Over-the-Air Federated Learning Over MIMO Channels: A Sparse-Coded Multiplexing Approach
Abstract
The communication bottleneck of over-the-air federated learning (OA-FL) lies in uploading the gradients of local learning models. In this paper, we study the reduction of the communication overhead in the gradients uploading by using the multiple-input multiple-output (MIMO) technique. We propose a novel sparse-coded multiplexing (SCoM) approach that employs sparse-coding compression and MIMO multiplexing to balance the communication overhead and the learning performance of the FL model. We derive an upper bound on the learning performance loss of the SCoM-based MIMO OA-FL scheme by quantitatively characterizing the gradient aggregation error. Based on the analysis results, we show that the optimal number of multiplexed data streams to minimize the upper bound on the FL learning performance loss is given by the minimum of the numbers of transmit and receive antennas. We then formulate an optimization problem for the design of precoding and post-processing matrices to minimize the gradient aggregation error. To solve this problem, we develop a low-complexity algorithm based on alternating optimization (AO) and alternating direction method of multipliers (ADMM), which effectively mitigates the impact of the gradient aggregation error.

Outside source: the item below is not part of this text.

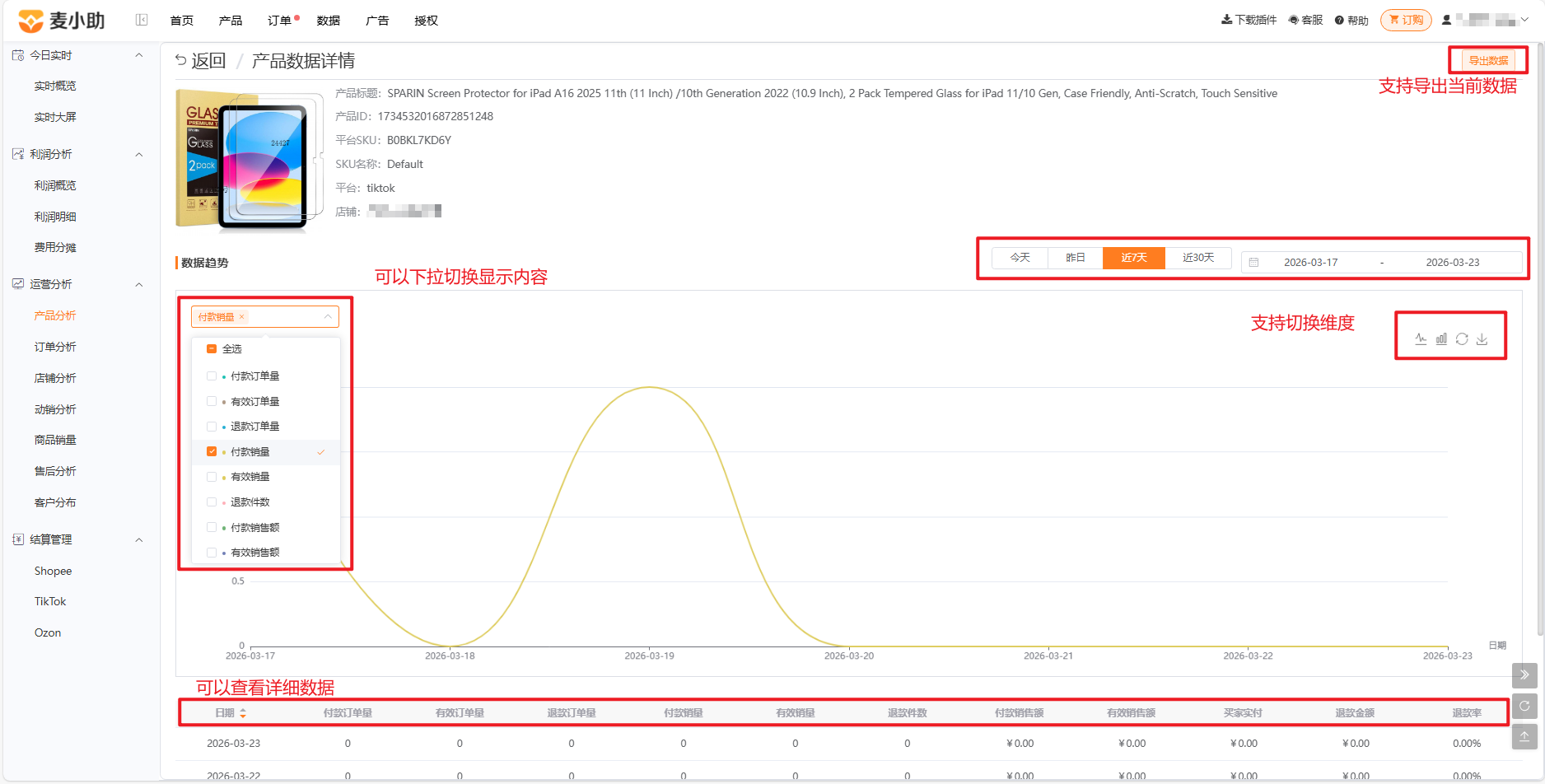Switch chart to bar view icon
Screen dimensions: 1545x784
pyautogui.click(x=1441, y=339)
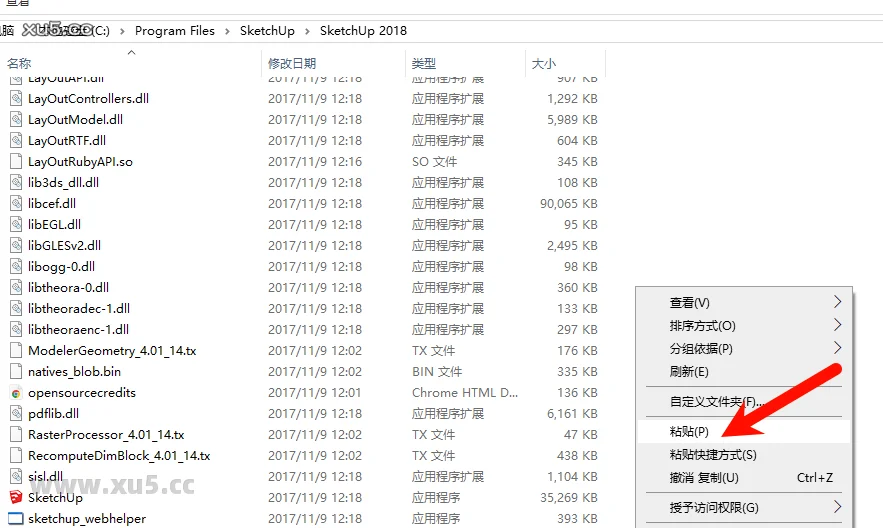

Numerical results demonstrate the superb performance of the proposed SCoM approach.
Index Terms:
Over-the-air federated learning, multiple-input multiple-output access channel, multiplexing, turbo compressed sensing.I Introduction
Sixth-generation (6G) wireless communications, as expected to support the connection density up to millions of wireless devices per square kilometer, will provide a solid foundation to fulfil the vision of ubiquitous intelligence [zhou2020service]. To develop a powerful intelligence model, it is necessary to exploit the diversity of data distributed over a large number of edge devices. A straightforward paradigm is to require edge devices to send local data to a central parameter server (PS) for training the model centrally. However, sending raw data to the PS requires a huge communication overhead and may expose user privacy. To overcome these drawbacks, federated learning (FL) is a promising substitute that allows edge devices to collaborate on training a machine learning (ML) model without sharing their local data with others [mcmahan2017communication]. Instead of uploading raw data, in an FL training round, each edge device sends its local gradient to the PS, and the PS aggregates the local gradients, updates and sends back the global model to the devices.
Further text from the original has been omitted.